Wired has a profile of "Real Vegan Cheese", a product emerging from Counter Culture Labs in Oakland, California. The DIY/biotech lab is using genetically modified yeast cells to produce 11 proteins normally found in cow's milk, which can then be used to create synthetic cheese.
The genetic engineering approach to cheese has been enabled by the rapidly falling cost of DNA synthesis. It now costs less than $0.25 per base pair to obtain a custom DNA sequence which can be delivered by mail. Why make vegan cheese using yeast? Cheesemaking is an artisanal process with centuries of history and one of the earliest examples of human-directed microbiology. Existing plant-based vegan cheeses can't reproduce the casein proteins needed to achieve a passable cheese. However, Real Vegan Cheese will not use animal fat or lactose.
The process is not limited to bovine cheese:
When I visit the lab, I discover the cheese team includes a biologist, a bioethicist, a retired clinical psychologist, an accountant, and a former Apple marketer. "This to me is a natural extension of computer culture," says Maria Chavez, the ex-Apple employee and a leader of the vegan cheese project. "What is bigger to hack than our bodies and our environment? It's one of the last big frontiers. The possibilities are exciting."
The possibilities include not just vegan cow cheese, but, well, vegan human cheese. The same basic process for synthesizing cow's milk applies to milk from any other mammal. You just need different genes. Cheese made from engineered human breast milk may not sound like a top seller at the deli counter. But the team says it can serve a practical purpose: Human milk cheese could offer an option to people who have allergies to non-human dairy products. (Chavez said the group has put its experiments with human milk on hold due to Food and Drug Administration concerns about possible autoimmune reactions.)
The team is also attempting to create a narwhal cheese, after achieving the stretch goal on Indiegogo. The recipe and experiments involved will be released as "open source"; the DNA sequence(s) will be submitted to iGEM's Registry of Standard Biological Parts.
Critics of synthetic foods worry about the use of GMOs and the lightly regulated nature of biotechnology labs and hackerspaces. The Real Vegan Cheese team notes that the cheese itself isn't a GMO, only the yeast is. Other recent forays into synthetic food include Muufri's synthetic milk, and Evolva's vanilla/vanillin and saffron substitutes.
(Score: 2) by Thexalon on Friday April 17 2015, @04:19PM
Of course, but where is that line? I mean, Carrot Juice is Murder [youtube.com], right?

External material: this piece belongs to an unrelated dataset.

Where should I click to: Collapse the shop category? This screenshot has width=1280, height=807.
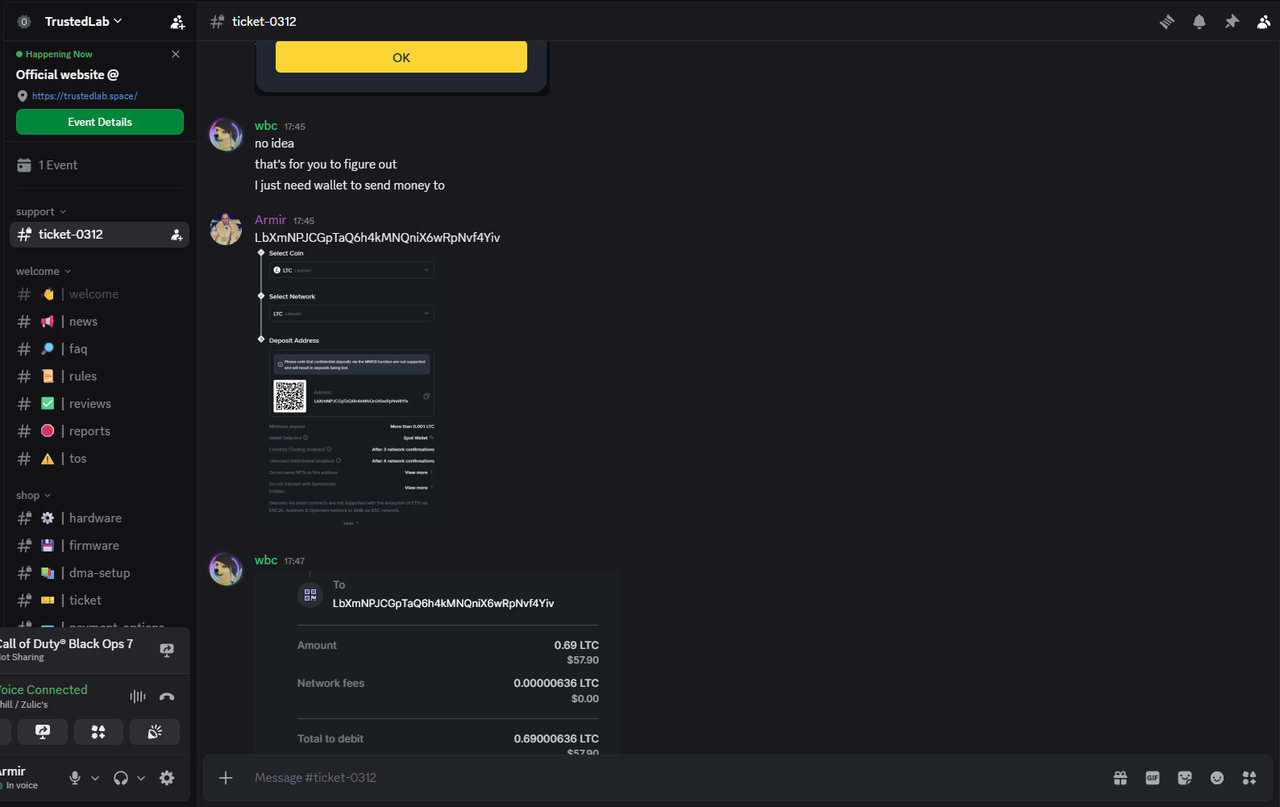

I eat almost entirely vegetarian, but I know full well that there are idiots who take it way too far.
The only thing that stops a bad guy with a compiler is a good guy with a compiler.
(Score: 2) by takyon on Friday April 17 2015, @04:43PM
There are plenty of lines. There's the abortion debate based on drawing the line at conception, X weeks, birth, etc. There's the lab-grown meat debate which could become a big deal if a cost effective zero-suffering alternative to slaughter is produced. It's the no-suffering and environmentalism benefits of veganism without giving up meat. Part of the debate on GMO ethics might not relate to suffering or safety, but the ethics of say making pigs that glow in the dark just because you can do it.
[SIG] 10/28/2017: Soylent Upgrade v14 [soylentnews.org]
(Score: 0) by Anonymous Coward on Saturday April 18 2015, @05:47AM
It is all arbitrary. Choosing to be vegan or vegetarian, even if for ethical reasons, requires an arbitrary drawing of limits at what matters and what doesn't that is no more rational than choosing a favorite color. This has been debated by philosophers for a very long time. Like anything else in that field, if it has been debated for a long time without a robustly cogent thesis, then there likely isn't one at all.
(Score: 1) by xorsyst on Monday April 20 2015, @08:13AM
But choosing to eat meat ALSO requires drawing an arbitrary limit - otherwise you'd be a cannibal. The line is just in a different place for vegetarians or vegans.